Towards in vitro Pharmacokinetic Assessment of Novel Targeted Covalent Inhibitors for Human Tissue Transglutaminase

Abstract

Human tissue transglutaminase (TG2) is a calcium-dependent multifunctional enzyme that natively catalyzes the post-translational modification of proteins, namely by the formation of isopeptide bonds between protein- or peptide-bound glutamine and lysine residues. This ubiquitously expressed enzyme plays important roles in cellular differentiation, extracellular matrix stabilization, and apoptosis, to name a few. However, its unregulated activity has been associated with many pathologies such as fibrosis, cancer, neurodegenerative disorders and celiac disease. Most of these disorders are associated with unregulated acyl-transferase activity. As such, the Keillor group has directed its efforts towards the development of TG2 inhibitors. Over the years, the Keillor group has synthesized large libraries of targeted covalent inhibitors against TG2. These compounds have undergone pharmacodynamic testing in order to examine their kinetic parameters of inhibition. Having gained knowledge of their enzyme kinetics, the logical next step was to consider their pharmacokinetic profiles.
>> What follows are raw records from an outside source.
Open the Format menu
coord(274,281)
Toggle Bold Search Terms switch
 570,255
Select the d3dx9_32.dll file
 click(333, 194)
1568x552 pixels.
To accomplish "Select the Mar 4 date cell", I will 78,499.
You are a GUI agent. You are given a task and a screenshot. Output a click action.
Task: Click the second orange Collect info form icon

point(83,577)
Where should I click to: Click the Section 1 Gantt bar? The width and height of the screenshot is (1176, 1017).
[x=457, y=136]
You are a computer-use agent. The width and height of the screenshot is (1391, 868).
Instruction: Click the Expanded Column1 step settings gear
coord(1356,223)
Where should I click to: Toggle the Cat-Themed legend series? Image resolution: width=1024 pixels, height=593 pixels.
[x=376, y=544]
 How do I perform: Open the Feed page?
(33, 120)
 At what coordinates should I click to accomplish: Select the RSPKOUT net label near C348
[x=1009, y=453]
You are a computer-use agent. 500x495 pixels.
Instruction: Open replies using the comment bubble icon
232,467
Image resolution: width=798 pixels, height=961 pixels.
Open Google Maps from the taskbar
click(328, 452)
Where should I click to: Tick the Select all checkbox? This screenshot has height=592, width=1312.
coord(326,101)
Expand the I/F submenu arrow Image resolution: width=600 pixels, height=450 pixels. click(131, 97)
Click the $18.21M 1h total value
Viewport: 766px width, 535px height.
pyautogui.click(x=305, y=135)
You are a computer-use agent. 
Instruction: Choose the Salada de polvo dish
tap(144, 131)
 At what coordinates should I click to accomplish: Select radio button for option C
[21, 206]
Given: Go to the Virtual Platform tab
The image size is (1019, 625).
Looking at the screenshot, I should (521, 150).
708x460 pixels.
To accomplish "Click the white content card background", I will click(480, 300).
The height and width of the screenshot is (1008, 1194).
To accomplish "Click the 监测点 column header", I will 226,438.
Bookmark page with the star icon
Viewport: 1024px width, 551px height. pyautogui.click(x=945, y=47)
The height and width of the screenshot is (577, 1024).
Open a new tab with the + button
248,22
In the context of this thesis, we considered two important pharmacokinetic properties: membrane permeability and off-target reactivity. Firstly, we aimed to evaluate our inhibitors for their ability to permeate the cell membrane. In efforts to do so, we were able to adapt, optimize, and validate a parallel artificial membrane permeability assay (PAMPA) utilizing hexadecane as our artificial membrane. We were able to test a few of our own inhibitors and found that compounds NC9, VA4 and AA9 possess Log Pe values of -5.26 ± 0.01, -4.66 ± 0.04 and -6.5 ± 0.5 respectively. Secondly, we sought to investigate the susceptibility of our inhibitors to glutathione addition reactions under physiological conditions. We adapted and optimized a colorimetric assay using Ellman’s reagent (DTNB) and found that our inhibitors are minimally reactive with glutathione. The methods developed over the course of this work provide protocols that can be adopted for the characterization of future inhibitors in the Keillor group, along the process of developing TG2 inhibitors into drug candidates.